PORTLAND, Ore. (KOIN) — Some Legacy Health employees are just days away from being put on unpaid leave following their denial for religious exemptions to the COVID-19 vaccine requirement.
Leah Peterson is one such health care worker.
She works directly with patients at Legacy Silverton Medical Center as a sonographer, performing ultrasounds. Her husband is also in healthcare but works for a different employer — the Samaritan Health system.
Peterson said they submitted identical letters citing their religious beliefs for why they don’t want the vaccine — and requested an exemption from the vaccine mandate.
His healthcare employer approved the exemption within a week, while Legacy Health denied her request 30 days later.
“Having no reasoning as to why it was denied definitely puts you in a spot of questioning the system who denied as to what they did for the last month,” Peterson told KOIN 6 News. “Was the letter even read? How could you not respond on a personal level to say, what, what was wrong?”
She received the denial on Monday and is left wondering if there’s a way she could clear up the issue.
Peterson has received other vaccines in the past, “but regardless of that, that’s also within your right to change your beliefs in life.”
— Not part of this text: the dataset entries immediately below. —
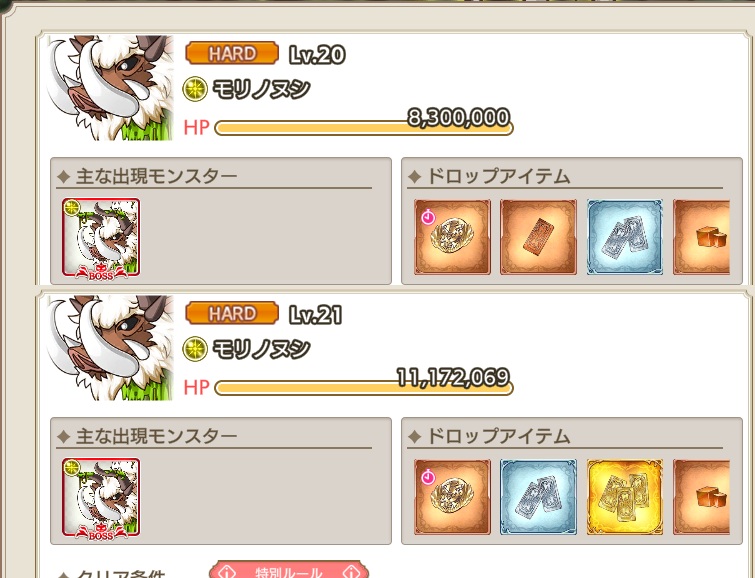Click the light attribute icon beside Lv.20 name
Screen dimensions: 755x578
(195, 90)

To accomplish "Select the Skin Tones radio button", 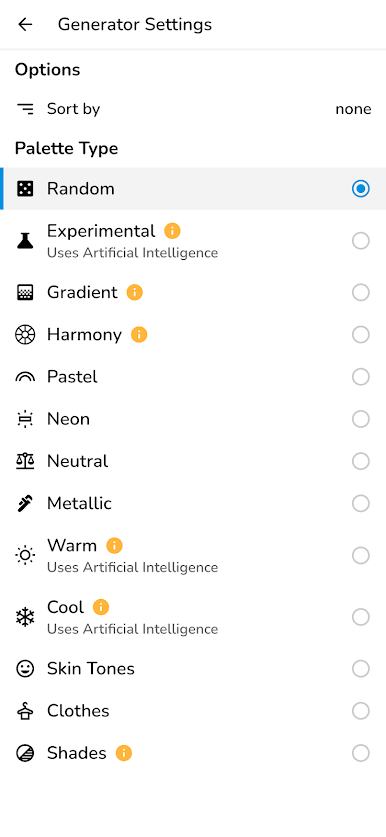I will (x=361, y=669).
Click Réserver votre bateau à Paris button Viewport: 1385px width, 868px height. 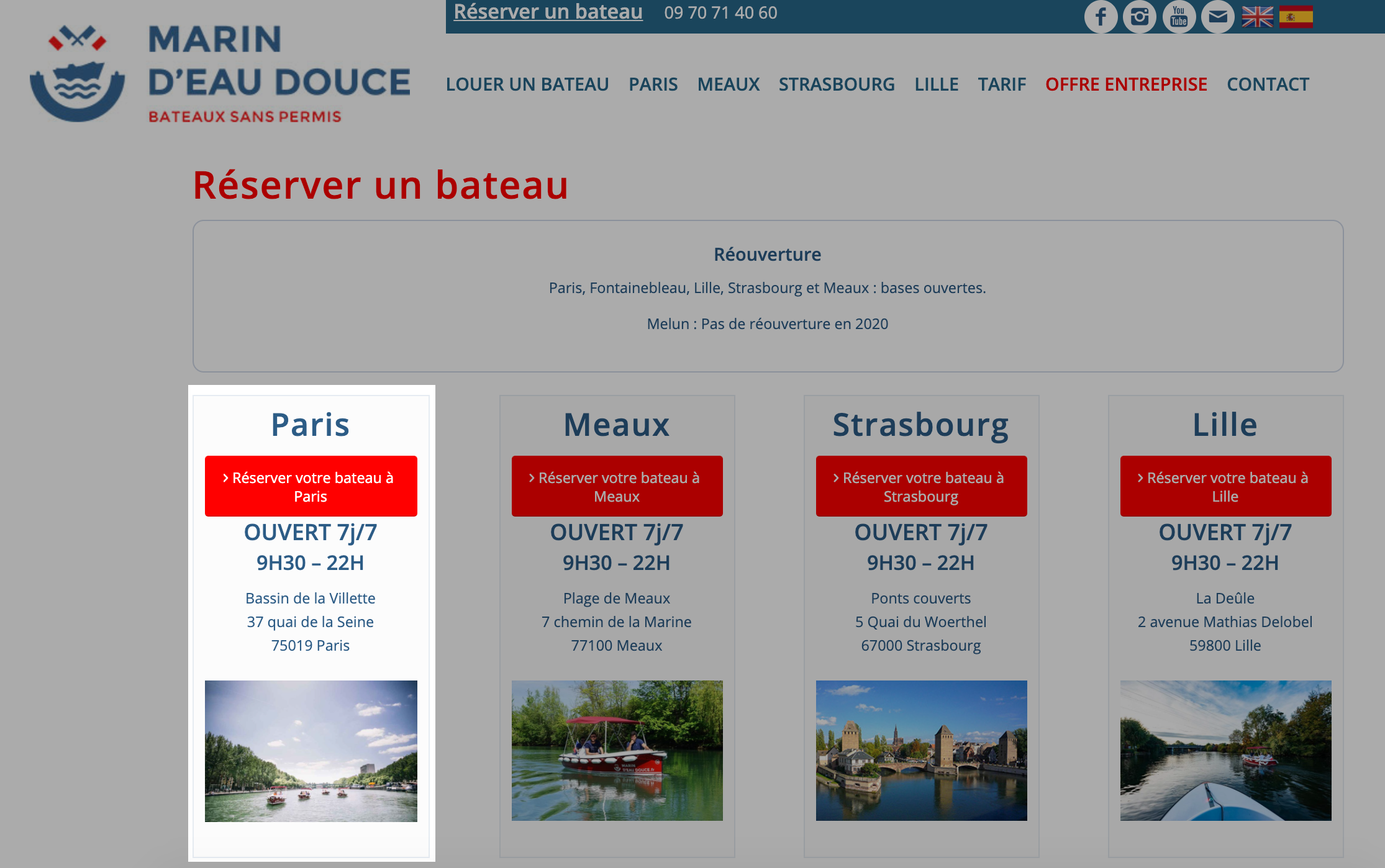coord(311,486)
The denial letter from Legacy said she did not meet the criteria of consistency (because she’s received vaccines previously) and specificity (clearly stating both the religious belief and how it is specifically against receiving the COVID vaccine.)
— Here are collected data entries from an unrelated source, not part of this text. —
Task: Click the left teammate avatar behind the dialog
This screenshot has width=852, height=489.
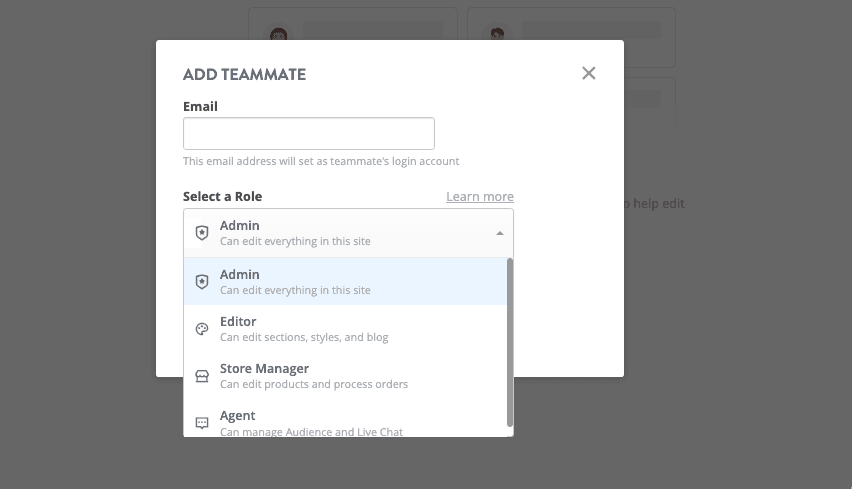Action: click(x=279, y=36)
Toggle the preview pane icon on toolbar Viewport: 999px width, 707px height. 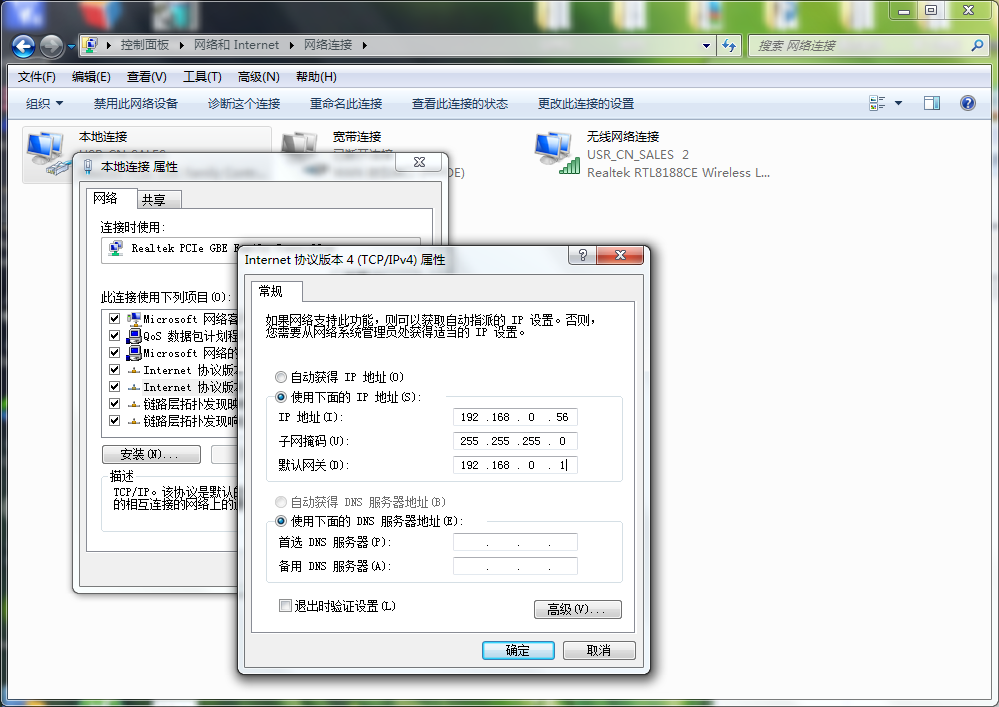[x=931, y=102]
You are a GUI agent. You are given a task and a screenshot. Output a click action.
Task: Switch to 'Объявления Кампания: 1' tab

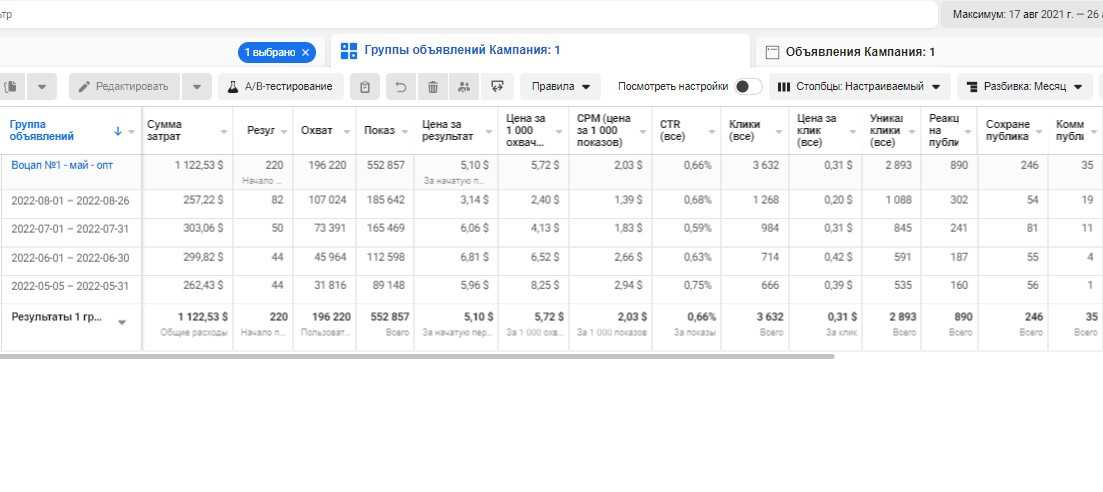(852, 52)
“We’re finding some people haven’t had any vaccines for 10-12 years and some, maybe in the last two years, so where was the line drawn?” she said.
Legacy Health did not respond to our request about the specific criteria compared to other hospitals. But officials did sayd 93% of their 14,000 employees are either fully vaccinated or have started their vaccine series. That means about 1000 employees are unvaccinated.
Peterson will be put on unpaid leave October 1, then fired by October 19 for being unvaccinated. She said she will choose to be fired.
“It’s more than just losing your job,” she said. “It’s changing your life from top to bottom without having any choice in the matter.”
The Oregon Nurses Association, representing employees like Peterson, said in part, “Blanket rejections are not only bad policy, but they also deepen staffing crises at hospitals across the state and ultimately impact quality of patient care.”
This comes as Legacy Health is temporarily closing four urgent care clinics starting tomorrow for the foreseeable future. Those locations are in West Linn, the Pearl District in Downtown Portland, Lake Oswego and Camas.
In a statement to KOIN 6 News, Legacy Health officials said:
“Our focus this week is to support employees who choose to get a COVID-19 vaccination to comply with the state requirements in Oregon and Washington and to protect the safety of our people, our patients and our communities.
“Legacy has completed a thorough review of all employee requests for medical or religious exceptions and has shared decisions with nearly all employees who requested an exception.
“Legacy’s number one priority is patient and employee safety. In anticipation of the potential impact to our staffing, Legacy has developed a series of contingency plans across all of our facilities to minimize the effect on patient care.”